Event names are stable and canonical. Subscribe to exactly the ones you list when creating the endpoint (an empty list means *all*).

<AccordionGroup>
  <Accordion title="Subscription lifecycle" icon="repeat">
    | Event                                          | When                                                     |
    | ---------------------------------------------- | -------------------------------------------------------- |
    | `subscription_created`                         | A subscription is created (incl. via checkout).          |
    | `subscription_activated`                       | Trial converted, or first charge succeeded.              |
    | `subscription_updated`                         | A mutable field changed (e.g. cancel-at-period-end set). |
    | `subscription_plan_changed`                    | Plan changed (immediate or scheduled).                   |
    | `subscription_paused` / `subscription_resumed` | Paused or resumed.                                       |
    | `subscription_past_due`                        | A renewal failed; dunning has begun.                     |
    | `subscription_recovered`                       | Dunning won; the subscription is active again.           |
    | `subscription_unpaid`                          | Dunning exhausted; written off.                          |
    | `subscription_expired`                         | Reached `maxCycles`.                                     |
    | `subscription_cancelled`                       | Cancelled (immediately or at period end).                |
  </Accordion>

  <Accordion title="Payments" icon="money-bill">
    | Event                                  | When                                      |
    | -------------------------------------- | ----------------------------------------- |
    | `subscription_payment_success`         | A charge succeeded (renewal or checkout). |
    | `subscription_payment_failed`          | A charge failed.                          |
    | `subscription_payment_recovered`       | A previously-failed charge was recovered. |
    | `subscription_payment_refunded`        | An invoice was refunded.                  |
    | `subscription_payment_action_required` | The customer must update their card.      |
    | `invoice_created`                      | A renewal invoice was generated.          |
  </Accordion>
</AccordionGroup>

## Verifying a signature

Recompute the HMAC and compare in constant time. The signed payload is `${t}.${rawBody}` — use the **raw** request body, not a re-serialised object.
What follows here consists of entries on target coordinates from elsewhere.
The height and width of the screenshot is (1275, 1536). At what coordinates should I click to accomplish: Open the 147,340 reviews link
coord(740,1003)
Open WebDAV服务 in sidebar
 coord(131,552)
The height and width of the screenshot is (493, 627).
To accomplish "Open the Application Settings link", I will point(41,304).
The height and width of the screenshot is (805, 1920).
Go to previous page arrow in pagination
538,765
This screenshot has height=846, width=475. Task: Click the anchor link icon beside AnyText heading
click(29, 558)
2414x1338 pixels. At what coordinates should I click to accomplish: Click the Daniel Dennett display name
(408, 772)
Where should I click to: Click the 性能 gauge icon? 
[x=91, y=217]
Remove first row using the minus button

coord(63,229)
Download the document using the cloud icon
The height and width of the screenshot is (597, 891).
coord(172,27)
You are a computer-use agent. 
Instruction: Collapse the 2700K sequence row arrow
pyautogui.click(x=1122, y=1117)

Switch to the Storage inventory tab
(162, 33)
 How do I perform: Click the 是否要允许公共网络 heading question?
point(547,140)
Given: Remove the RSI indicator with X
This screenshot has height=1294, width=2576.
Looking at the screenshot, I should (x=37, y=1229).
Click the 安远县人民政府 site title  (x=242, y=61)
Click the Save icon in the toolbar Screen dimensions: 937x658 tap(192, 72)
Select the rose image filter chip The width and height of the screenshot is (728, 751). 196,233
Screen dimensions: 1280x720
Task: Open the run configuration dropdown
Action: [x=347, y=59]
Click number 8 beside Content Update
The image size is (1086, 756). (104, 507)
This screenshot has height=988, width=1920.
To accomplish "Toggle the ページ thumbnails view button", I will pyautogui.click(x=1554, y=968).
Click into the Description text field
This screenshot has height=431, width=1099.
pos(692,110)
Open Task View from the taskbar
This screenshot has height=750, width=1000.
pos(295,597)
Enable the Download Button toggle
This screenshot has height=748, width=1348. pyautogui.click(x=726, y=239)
```javascript theme={null}
import { createHmac, timingSafeEqual } from "node:crypto";

function verify(rawBody, header, secret, toleranceSec = 300) {
  const parts = Object.fromEntries(header.split(",").map((kv) => kv.split("=")));
  const t = Number(parts.t);
  if (Math.abs(Date.now() / 1000 - t) > toleranceSec) return false; // replay window
  const expected = createHmac("sha256", secret).update(`${t}.${rawBody}`).digest("hex");
  const a = Buffer.from(expected);
  const b = Buffer.from(parts.v1);
  return a.length === b.length && timingSafeEqual(a, b);
}
```

<Warning>
  Always verify against the **raw** body bytes. If your framework parses JSON before you can read the raw body, configure it to expose the raw payload (Duro does this internally with a raw-body saver for exactly this reason).
</Warning>

## Retries & replay

A non-2xx response is retried on an exponential backoff (`1m, 5m, 30m, 2h, 6h, 24h`, six attempts). Make your handler **idempotent** — dedupe on `Duro-Event-Id` — because a slow `200` can still be retried. You can also **replay** any delivery from the dashboard's delivery inspector.